Stewart felt tears trickling down her face; she fought hard to concentrate. “What is this place?” She asked desperately. “What are you going to do to me?”

“Should she have that thing with her?” The doctor asked, ignoring her. She was just another subject to him. “We don’t let them have toys here.”

“Yes, she should,” Kurt said. The SS man chortled. “This place, Englander bitch, is where we attempt to develop new drugs and you know that they need test subjects, don’t you? It produced the drug that was used on you earlier, and it will be producing painkillers that will keep the soldiers of the Reich going for hours, even with broken bones and internal bleeding.”

He leered down at her. “The Fuhrer’s orders were to ensure that you never went home,” he said, as he pulled her through the corridors. The doctor opened a door to a private cell. “This place is for the real trouble-makers; the people who would have betrayed the noble Hitler, and now you.”

He shoved her inside, onto the bed. She dropped the camera as he unlocked the handcuffs, before kicking her leg hard enough to make her scream in pain. “I think you’ll be very useful to the Reich, this way,” he said. “Isn’t that right, Doctor Josef Mengele?”

The door slammed shut. Stewart held herself together with an effort of will, picking up and examining the camera. Checking its display, she realised that it was on emergency mode, still broadcasting a signal to the orbiting satellites. She cursed as she checked the system; it wasn’t capable of doing anything else.

A small hatch opened in the door. “No one leaves here alive,” Doctor Mengele said, and closed it with a snap. She heard his laughing for hours afterwards, ricocheting around in her head.

“I’ve got to get out of here,” she muttered, and realised that she was helpless. Unless someone came to help her, she would be trapped forever with the insane doctor.

Chapter Twenty-One: Surging Forward

Fort Powell

Nevada, USA

1st May 1942

The soldiers had been informed that there would be a special announcement at 1000hrs, once they were awake and completed their morning drills. Captain Jackie Robinson, who had been practicing small-group armoured tactics in the VR machine, was relieved; the Canadian officer had been winning the detailed computer contest, entitled Sudden Strike V.

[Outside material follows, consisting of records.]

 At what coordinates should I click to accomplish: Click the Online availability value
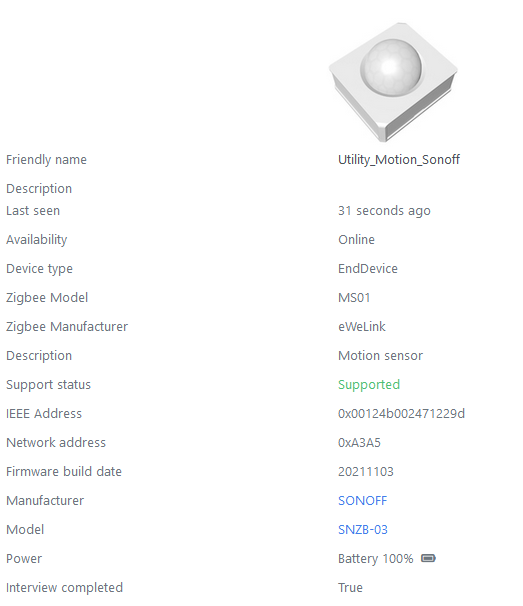(x=356, y=240)
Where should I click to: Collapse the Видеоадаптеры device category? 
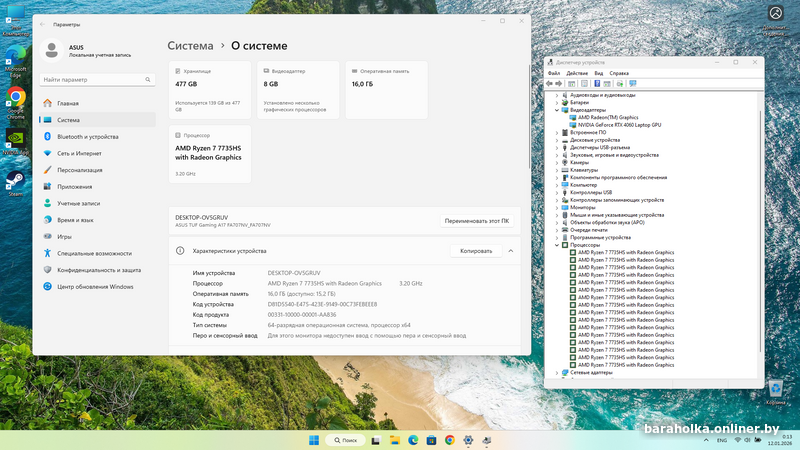pyautogui.click(x=557, y=110)
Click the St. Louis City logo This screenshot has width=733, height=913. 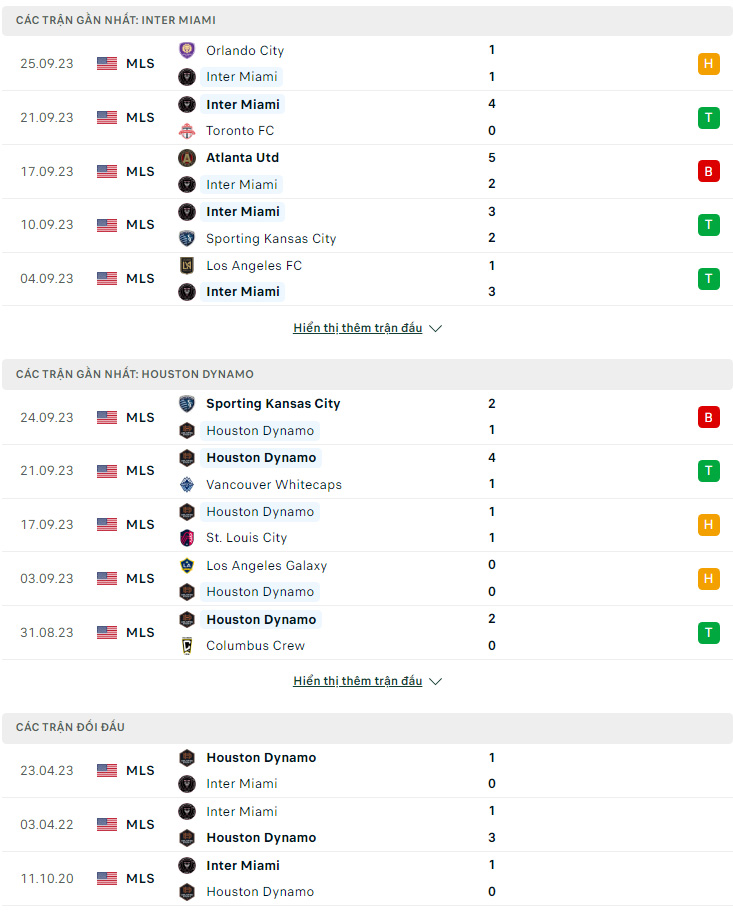tap(186, 537)
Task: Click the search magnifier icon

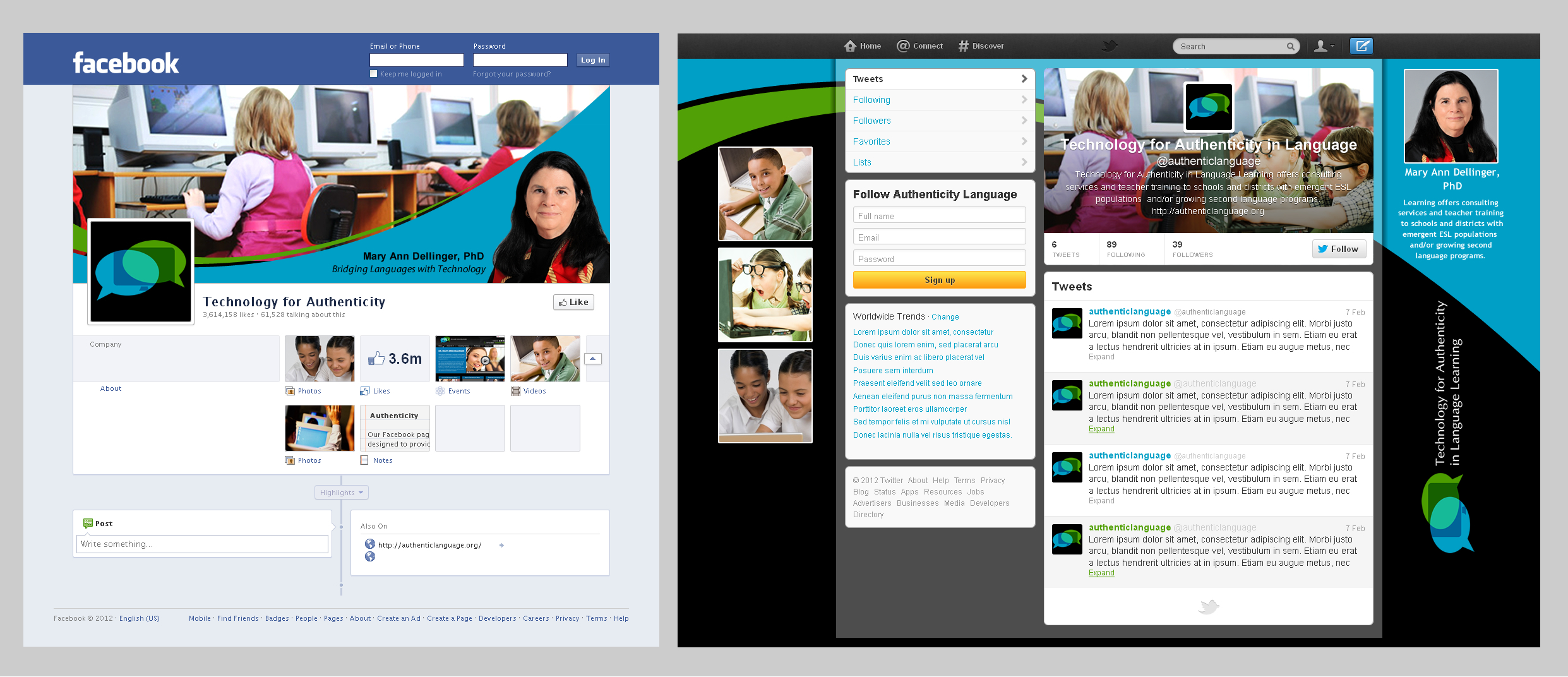Action: [1290, 47]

“We call this a draw, right?” He asked, as Captain Pole and himself saved the game in the computer’s memory and headed off to the parade ground. It was 0950; the MPs would take special note of anyone who was late. Black or white, they had power over all the troopers, even a captain of an armoured unit. General Stillwell might be colour-blind – and he swore blind that they were easier to teach than Chinamen – but he wouldn’t overlook tardiness.

“Fuck you,” Captain Pole replied mockingly. “I had your forces bracketed, Captain; your forces would have died.”

“Maybe I had sappers working on laying mines under your forces,” Robinson joked back. “Maybe your tanks would have gone up in smoke.”

Captain Pole chuckled mockingly again. Robinson sighed; the good captain had a point. Learning to coordinate the tanks and the infantry, particularly when the Germans had their little rocket-launcher weapons, was important, but it was also tricky. The 5th American Armoured Division’s attempts to drill with the infantry and National Guard units nearby had been halting, at best.

“And it won’t be anything like as easy in the field,” he said. On the practice grounds, they had many advantages, but in the field they might have to face the enemy, who would have plans far more complex than those of an Artificial Intelligence Program, whatever that was. It had taken him nearly a week to understand that it wasn’t a genuine way of creating life, but a random program designed to react optimally to a given situation.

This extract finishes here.